NFTs may also subject to regulation under the Securities and Futures Act (Cap. 289) if they constitute securities, capital markets products or units in a collective investment scheme.

Pertinently, the nature and purpose of the NFTs will have to be determined in considering whether the NFTs in questions will be regulated under the laws of Singapore. Additional considerations would include the flow of funds arising from the NFT transactions as well as the rights attached or coded into such NFTs.

Bifurcation of Ownership and IP rights

One common misconception that collectors/purchases have is that the ownership of NFTs would result in the ownership of the copyright in the same.

This is however, inaccurate on the basis that NFTs are just tokens that represent an asset and are completely separate from the underlying asset (which the NFT represents).
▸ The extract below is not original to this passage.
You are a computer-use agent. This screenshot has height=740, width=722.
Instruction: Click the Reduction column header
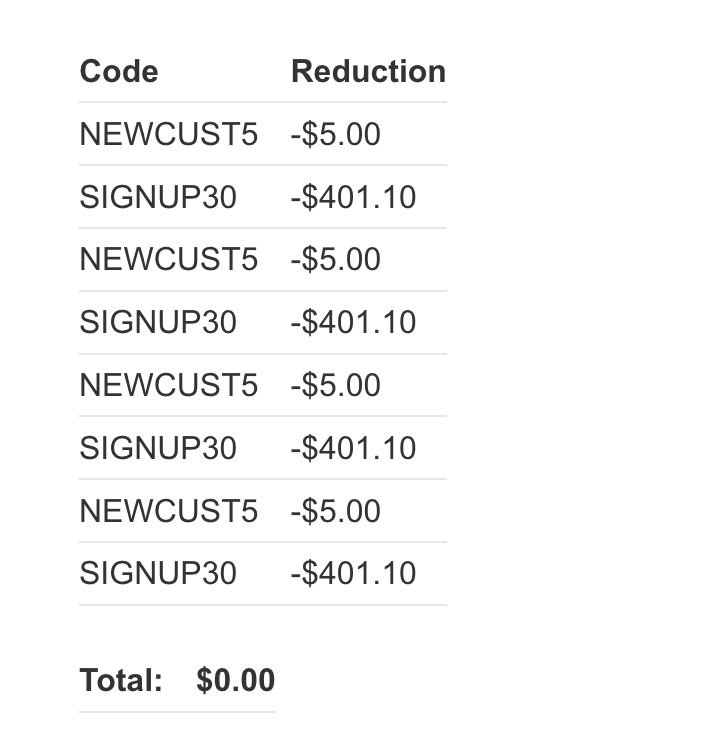click(368, 72)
Instead, owners of NFTs may own nothing more than unique metadata on the blockchain.

Ownership of the NFT itself also does not prevent anyone else from downloading and viewing the digital artwork.

The issue of copyright is even more complex given that some platforms allow users to mint art pieces or digital content without verifying whether said user is actual creator of the art being tokenised. One such example had occurred in early 2021, where a NFT tweet-minting bot, known as “@tokenizedtweets” had minted several NFTs based off viral tweets from various content creators (on Twitter) without their consent.

Overall, the law has yet to fully catch up with the rise of NFTs over the course of the year. The legal ambiguity surrounding the regulatory status of NFTs, as well as the relationship between NFTs and copyright, is something that regulatory bodies and governments will have to move quickly to deal with.

 

This update is provided to you for general information and should not be relied upon as legal advice.